The Roaring Twenty: The First Cross-Country Air Race for Women
Margaret Whitman Blair
Hardcover
(National Geographic Children's Books, Feb. 14, 2006)
Adventure, excitement, and fearlessness take wing in the dramatic true story of the twenty aviatrixes who set off on the first Women's Cross-Country Air Derby. Readers will thrill to the feats of "the roaring twenty," the daredevil pilots who pioneered women's aviation in this 2800-mile race from Santa Monica, California, to Cleveland, Ohio, in 1929. This cross-country odyssey was the first of its kind: nine days of grueling endurance that was dismissively dubbed the "Powder Puff Derby" by the press. Yet the American public was captivated. The nation already knew and loved Amelia Earhart, and it soon warmed to such colorful characters as the cigar-smoking stunt flyer Florence Pancho Barnes, former wing-walker Phoebe Omlie, and New York society rebel Opal Kunz. The experienced adventurer Marvel Crosson was one of the early favorites—until her mysterious disappearance. Americans eagerly followed the daily drama, charmed, then shocked, as the race left a twisting trail of intrigue in its slipstream.

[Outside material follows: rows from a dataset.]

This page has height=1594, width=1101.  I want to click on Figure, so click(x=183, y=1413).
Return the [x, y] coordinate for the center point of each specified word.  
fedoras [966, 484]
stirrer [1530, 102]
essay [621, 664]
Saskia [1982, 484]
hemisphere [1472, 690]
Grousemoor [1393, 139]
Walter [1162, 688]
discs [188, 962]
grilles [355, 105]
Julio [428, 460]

Relive the intense competition and the death-defying dangers: stormy weather, mechanical challenges, typhoid fever, and even the suspicion of sabotage. The views of a condescending and often hostile press are recounted, as well as the heroines' glamorous appearances at balls and banquets during their soaring nine-day escapade. This real-life tale also provides a bird's-eye view of a feverish period in American social history, as women redefined their roles throughout the "roaring '20s" and the country partied through the Jazz Age before crashing back to Earth with the Depression. Superbly illustrated with fifty evocative duotone photographs, and featuring a detailed National Geographic map of the route, this is a book to capture the imagination and dreams of young girls from coast to coast.